The Harley Lyrics is the usual name for a collection of lyrics in English, French, and Latin found in Harley MS 2253, a manuscript dated ca. 1340 in the British Library's Harleian Collection. The lyrics contain "both religious and secular material, in prose and verse and in a wide variety of genres."[1]

The manuscript

Harley MS 2253 contains 141 leaves of parchment measuring 11 1/2 by 6 1/2 inches, all copied in the same Anglo-Norman hand. It can be divided into two parts based on content: the first 48 leaves contain religious poetry in a late-thirteenth century hand, while the rest of the manuscript is written in an early-fourteenth century hand and contains miscellaneous material, secular as well as religious, in prose and verse.
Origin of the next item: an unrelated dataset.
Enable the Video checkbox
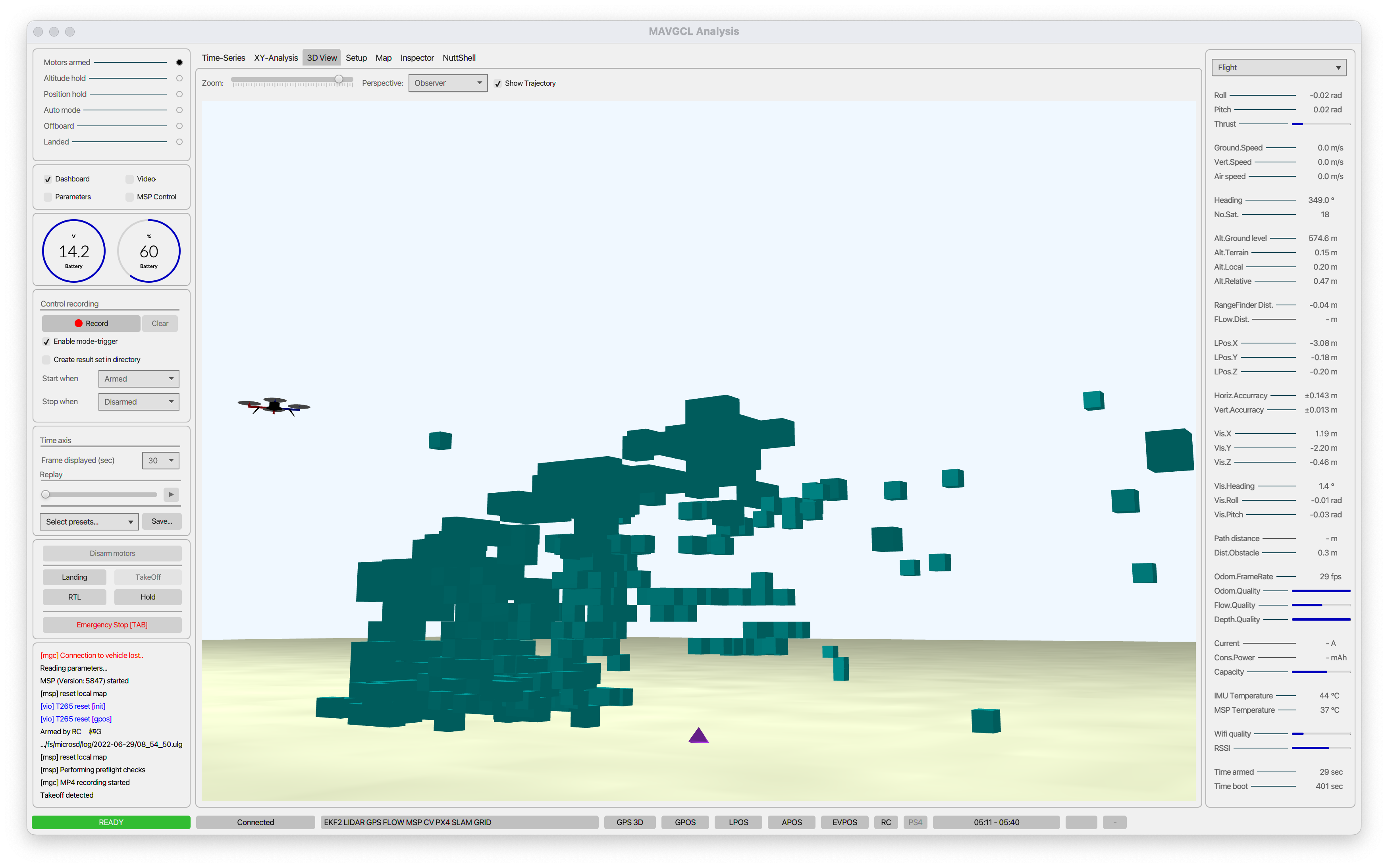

This division is not, however, reflected in the quire division, since the division is found on folio 49, part of a quire running from folio 47 to 52; an earlier assumption that this division indicated two separate manuscripts bound together is therefore incorrect.[2]

Modern transcriptions

G. L. Brook is considered an authority on this manuscript. He first published The Harley Lyrics: The Middle English Lyrics of MS. Harley 2253 in 1948 and released a second edition containing "minor corrections and revised bibliography" in 1956. His edition includes a detailed introduction including information on the physicality and orthography of the manuscript, context on secular, courtly love, and religious lyrics, the metre of lyrics, and a brief discussion on the lyrics as literature. His edition includes thirty-two of the original lyric verses included in Harley MS 2253.